Writing Fragmented Code

On one hand, unnecessary functions add code since its takes a few lines of assembly to set up a function call. On the other hand, it is much easier to inject many small pieces of code than a single large piece. Every function must be injected into a continuous region of memory. Two smaller functions can be injected into separate regions of memory. The two smaller functions will take more total size, but may be easier to inject. So how do you know when to make this trade off? If your code is failing to inject but the total size of your code is smaller than the total size of your memory regions, consider finding ways to fragment your code more. This is done by breaking up functions and large variables (arrays declared in a global scope).

Data is Smaller than Code

This is a general principle that applies is most cases. Let's start with an example from SimpleProgram in the tutorial.
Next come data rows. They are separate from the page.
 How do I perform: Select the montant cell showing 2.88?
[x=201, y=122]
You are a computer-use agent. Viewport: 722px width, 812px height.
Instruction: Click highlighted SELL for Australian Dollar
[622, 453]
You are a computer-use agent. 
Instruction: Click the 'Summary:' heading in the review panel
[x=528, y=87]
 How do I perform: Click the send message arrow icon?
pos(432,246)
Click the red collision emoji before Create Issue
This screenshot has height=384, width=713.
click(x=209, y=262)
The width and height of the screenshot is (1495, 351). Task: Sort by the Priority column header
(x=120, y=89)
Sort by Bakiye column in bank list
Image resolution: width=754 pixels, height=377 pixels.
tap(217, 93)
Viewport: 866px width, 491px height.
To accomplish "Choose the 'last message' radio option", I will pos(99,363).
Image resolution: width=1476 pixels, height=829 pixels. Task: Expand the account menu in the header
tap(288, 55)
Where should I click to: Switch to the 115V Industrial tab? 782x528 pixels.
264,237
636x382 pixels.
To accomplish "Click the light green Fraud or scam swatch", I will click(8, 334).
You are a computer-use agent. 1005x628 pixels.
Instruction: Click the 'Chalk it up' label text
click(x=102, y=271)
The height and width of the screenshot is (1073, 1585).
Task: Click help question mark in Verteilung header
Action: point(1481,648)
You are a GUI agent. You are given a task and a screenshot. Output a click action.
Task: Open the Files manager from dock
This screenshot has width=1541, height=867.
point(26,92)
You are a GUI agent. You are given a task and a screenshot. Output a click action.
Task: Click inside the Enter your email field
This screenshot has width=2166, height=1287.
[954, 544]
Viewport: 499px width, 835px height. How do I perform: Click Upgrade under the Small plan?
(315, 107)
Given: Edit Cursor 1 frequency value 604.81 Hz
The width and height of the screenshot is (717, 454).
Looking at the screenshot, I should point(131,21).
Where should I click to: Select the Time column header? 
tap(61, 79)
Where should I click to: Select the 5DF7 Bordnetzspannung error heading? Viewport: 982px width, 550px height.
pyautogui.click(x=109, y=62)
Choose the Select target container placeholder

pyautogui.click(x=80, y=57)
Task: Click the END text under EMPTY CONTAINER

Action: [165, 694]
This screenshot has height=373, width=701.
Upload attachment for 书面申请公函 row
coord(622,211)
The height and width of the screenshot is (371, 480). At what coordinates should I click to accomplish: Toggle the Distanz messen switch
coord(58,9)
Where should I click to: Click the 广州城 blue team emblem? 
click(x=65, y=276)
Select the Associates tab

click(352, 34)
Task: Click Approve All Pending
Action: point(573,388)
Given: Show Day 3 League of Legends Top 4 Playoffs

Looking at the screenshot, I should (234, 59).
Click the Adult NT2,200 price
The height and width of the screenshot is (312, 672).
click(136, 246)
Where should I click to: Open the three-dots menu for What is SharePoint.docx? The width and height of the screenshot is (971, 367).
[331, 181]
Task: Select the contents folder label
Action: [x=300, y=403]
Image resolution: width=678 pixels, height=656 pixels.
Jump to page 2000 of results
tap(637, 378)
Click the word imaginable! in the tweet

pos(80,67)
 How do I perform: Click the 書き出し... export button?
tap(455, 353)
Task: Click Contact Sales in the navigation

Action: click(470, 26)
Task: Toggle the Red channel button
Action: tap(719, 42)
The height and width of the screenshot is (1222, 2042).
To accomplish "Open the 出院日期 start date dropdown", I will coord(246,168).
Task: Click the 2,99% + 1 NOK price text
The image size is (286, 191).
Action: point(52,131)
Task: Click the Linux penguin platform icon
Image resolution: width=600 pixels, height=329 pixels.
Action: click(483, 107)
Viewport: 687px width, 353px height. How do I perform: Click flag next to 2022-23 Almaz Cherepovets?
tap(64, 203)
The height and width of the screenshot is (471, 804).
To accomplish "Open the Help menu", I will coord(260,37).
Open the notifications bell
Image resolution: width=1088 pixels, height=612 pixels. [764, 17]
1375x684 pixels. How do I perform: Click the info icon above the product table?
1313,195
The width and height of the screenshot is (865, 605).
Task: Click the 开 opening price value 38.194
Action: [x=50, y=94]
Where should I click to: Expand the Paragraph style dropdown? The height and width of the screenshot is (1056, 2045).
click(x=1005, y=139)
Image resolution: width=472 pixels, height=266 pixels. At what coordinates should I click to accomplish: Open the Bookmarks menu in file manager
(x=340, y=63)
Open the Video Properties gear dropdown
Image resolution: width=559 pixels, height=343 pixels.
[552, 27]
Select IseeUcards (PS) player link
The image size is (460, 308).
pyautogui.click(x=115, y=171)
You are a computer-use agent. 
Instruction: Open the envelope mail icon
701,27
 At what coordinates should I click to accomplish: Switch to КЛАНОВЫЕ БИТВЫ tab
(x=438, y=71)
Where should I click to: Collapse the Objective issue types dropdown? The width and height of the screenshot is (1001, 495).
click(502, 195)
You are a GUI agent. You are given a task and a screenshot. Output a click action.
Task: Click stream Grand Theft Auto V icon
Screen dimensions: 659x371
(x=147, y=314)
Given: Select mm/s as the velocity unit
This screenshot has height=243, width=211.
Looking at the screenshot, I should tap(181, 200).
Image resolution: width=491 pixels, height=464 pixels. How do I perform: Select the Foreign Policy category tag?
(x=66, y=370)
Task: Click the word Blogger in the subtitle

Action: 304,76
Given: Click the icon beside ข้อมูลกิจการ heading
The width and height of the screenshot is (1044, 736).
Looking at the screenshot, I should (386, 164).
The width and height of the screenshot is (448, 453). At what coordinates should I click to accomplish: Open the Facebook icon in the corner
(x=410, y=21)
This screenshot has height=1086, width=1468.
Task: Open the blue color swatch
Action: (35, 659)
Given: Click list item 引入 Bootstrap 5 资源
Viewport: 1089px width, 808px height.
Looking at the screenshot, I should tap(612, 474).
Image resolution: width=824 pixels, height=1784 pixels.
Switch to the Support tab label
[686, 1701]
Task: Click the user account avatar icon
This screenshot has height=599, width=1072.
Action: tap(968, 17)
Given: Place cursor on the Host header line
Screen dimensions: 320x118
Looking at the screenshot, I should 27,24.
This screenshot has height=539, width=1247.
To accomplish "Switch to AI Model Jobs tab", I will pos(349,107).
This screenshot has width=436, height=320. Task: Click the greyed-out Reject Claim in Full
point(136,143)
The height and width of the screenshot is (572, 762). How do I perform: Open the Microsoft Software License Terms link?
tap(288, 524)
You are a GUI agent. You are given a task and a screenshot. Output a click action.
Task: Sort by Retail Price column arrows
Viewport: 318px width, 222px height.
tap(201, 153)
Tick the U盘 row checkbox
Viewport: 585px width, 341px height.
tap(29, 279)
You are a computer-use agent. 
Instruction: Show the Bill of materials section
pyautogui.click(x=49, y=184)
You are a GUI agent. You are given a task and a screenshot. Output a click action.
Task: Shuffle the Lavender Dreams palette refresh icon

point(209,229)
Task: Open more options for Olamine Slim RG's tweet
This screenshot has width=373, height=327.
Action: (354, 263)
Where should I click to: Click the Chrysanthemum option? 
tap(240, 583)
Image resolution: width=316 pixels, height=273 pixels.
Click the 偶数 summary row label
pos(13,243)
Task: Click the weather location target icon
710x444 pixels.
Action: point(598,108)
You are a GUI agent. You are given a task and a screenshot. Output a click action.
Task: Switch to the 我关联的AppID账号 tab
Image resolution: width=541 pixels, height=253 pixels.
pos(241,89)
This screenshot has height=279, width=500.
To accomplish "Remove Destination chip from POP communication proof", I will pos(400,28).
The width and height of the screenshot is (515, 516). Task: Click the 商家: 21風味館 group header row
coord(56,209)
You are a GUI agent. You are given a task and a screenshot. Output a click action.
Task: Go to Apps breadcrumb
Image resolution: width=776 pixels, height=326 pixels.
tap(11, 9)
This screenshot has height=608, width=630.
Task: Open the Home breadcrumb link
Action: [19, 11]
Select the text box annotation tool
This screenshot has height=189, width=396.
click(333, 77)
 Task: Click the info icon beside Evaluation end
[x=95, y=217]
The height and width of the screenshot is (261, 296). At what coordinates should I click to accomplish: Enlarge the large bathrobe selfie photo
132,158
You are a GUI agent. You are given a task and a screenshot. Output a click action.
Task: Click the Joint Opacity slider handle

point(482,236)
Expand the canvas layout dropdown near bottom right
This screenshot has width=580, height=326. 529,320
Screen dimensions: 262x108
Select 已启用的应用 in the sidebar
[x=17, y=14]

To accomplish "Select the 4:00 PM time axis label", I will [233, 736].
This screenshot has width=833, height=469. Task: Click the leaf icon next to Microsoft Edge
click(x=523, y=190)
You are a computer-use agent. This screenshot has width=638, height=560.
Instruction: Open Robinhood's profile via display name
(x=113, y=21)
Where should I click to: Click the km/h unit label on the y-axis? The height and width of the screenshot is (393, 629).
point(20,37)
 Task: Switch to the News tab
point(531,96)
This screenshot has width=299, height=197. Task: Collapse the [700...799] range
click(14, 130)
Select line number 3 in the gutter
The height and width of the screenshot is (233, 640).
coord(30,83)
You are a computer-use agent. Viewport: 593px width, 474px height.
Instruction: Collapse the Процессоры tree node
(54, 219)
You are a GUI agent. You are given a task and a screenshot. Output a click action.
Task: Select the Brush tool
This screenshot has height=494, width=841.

static Logic respawnLogic = 
{
    {&actionStateEq, .arg1.u = 2, .arg2.u = _AS_RebirthWait},
    {&addMove, .arg1.p = &cpuPlayer, .arg2.p = &_mv_shortHop}
};

void main()
{
    ...
}

This is how respawnLogic is declared. The size of a Logic struct is 24 bytes, and since respawnLogic is created at compile time it takes up exactly 24 bytes. What if we changed it too:

void main()
{
    Logic respawnLogic = 
    {
        {&actionStateEq, .arg1.u = 2, .arg2.u = _AS_RebirthWait},
        {&addMove, .arg1.p = &cpuPlayer, .arg2.p = &_mv_shortHop}
    };

    ...
}

This version is 56 bytes larger. Why? When respawnLogic is declared like this, it is not created at compile time, instead the necessary code to create this struct at run-time must be injected. This takes up more space than just the size of the Logic struct.

That being said, if your variable is particularly large and your initialization is particularly simple, it maybe be more efficient to declare the variable inside of a function (as long as it wasn't needed in the global scope). This takes some experimenting to figure out exactly, but this trade-off should always be on your mind.